◆ Provided passage ◆
In this experiment, discrete wavelet transform is used to detect R waves. First, modulus maxima are detected, then zero crossings are found to identify QRS locations. An adaptive noise threshold is introduced to determine whether a detected spike is an R wave or an artifact. or each R-peak detected by wavelet transform, record the R coordinate, search 250 ms to the left from the R point; if a valid point exists, record the left endpoint, otherwise stop. Then search 250 ms to the right of the R point; if a valid point exists, record the right endpoint, otherwise stop. Crop the waveform between these endpoints to create the sample input for the deep learning network.
3.2 Training the Classification Model
In supervised deep learning, labeled datasets are fed to a network according to a strategy. Over thousands of iterations, the model adjusts internal parameters to produce an effective classifier.
In this work, the training set is stored as XML files. Each image is an independent variable xi; the bounding box coordinates [x1,y1,x2,y2] and the class label Label (Label ∈ {“N”, “S”, “V”, “F”}) are dependent variables yi. Analogous to fitting a line to many points in two-dimensional space, many (xi, yi) pairs in deep learning fit a complex function determined by model parameters.

◆ Source material ◆
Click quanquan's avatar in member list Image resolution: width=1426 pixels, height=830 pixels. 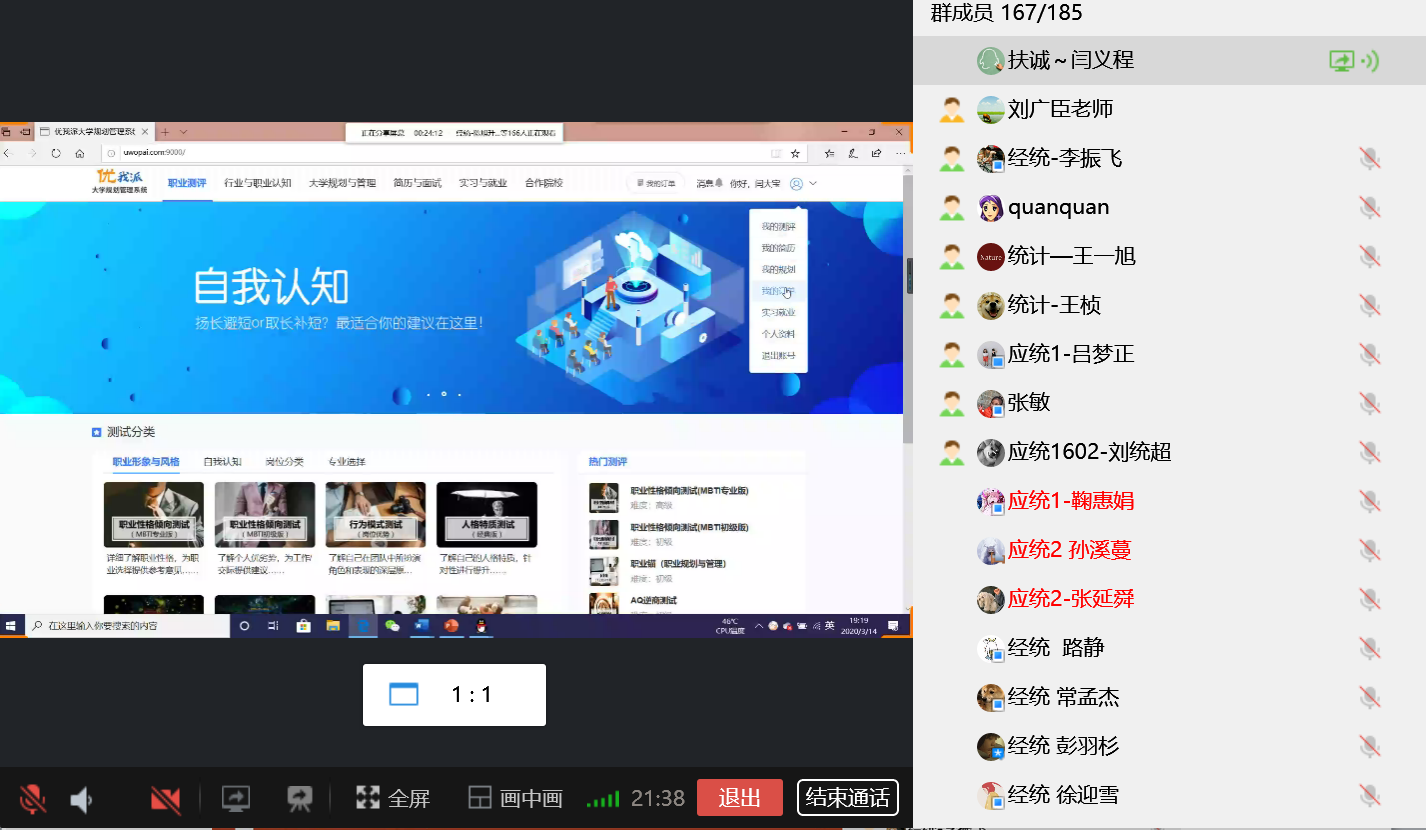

◆ Work instruction ◆
Continue the ECG heartbeat-classification text from where it stops, picking up right after its last sentence about fitting a complex function.

◆ Answer section ◆
Thus, the goal is to train a deep network to represent a complex nonlinear function with many parameters to predict labels given inputs.
Within the Faster R-CNN framework, several parts must be modified for training:
- Update dataset paths, labels, and other hyperparameter files.
- Adjust the number of classes in train_val.prototxt and test.prototxt.
- Modify the solver file and set its path.
- Run the training script script_faster_rcnn_VOC2007_ZF.m to execute training.
- After training, modify the generated detection_test.prototxt file.
For parameter settings, default values are used except for max_iter and stepsize in the solver file. max_iter is the maximum number of training iterations: too small causes undertraining; too large may cause overfitting. stepsize is the iteration count after which the learning rate decays. The learning rate is critical: a larger rate early in training speeds convergence; a smaller rate later prevents overshooting the optimum.
The dataset used contains 800 images. Multiple training experiments found best results with max_iter = 4000 and stepsize = 3000.
4. Classification Performance Testing
The Faster R-CNN framework produces three outputs for heartbeat classification: bounding box (box), class label, and score. The box is defined by coordinates of the top-left and bottom-right corners, represented as a 1×4 vector. The class label is the model's class prediction for that box and, in this work, takes one of four discrete values. .
5. System Integration and Conclusion
A hardware ECG acquisition system based on an STM32 microcontroller was designed for signal acquisition and transmission. The BMD101 chip acquires raw ECG signals, and Bluetooth and WiFi transmit data to a PC application and an Android app. A PC application was implemented for ECG display and storage, and an Android app implements real-time ECG display, user location, and remote server upload of ECG data.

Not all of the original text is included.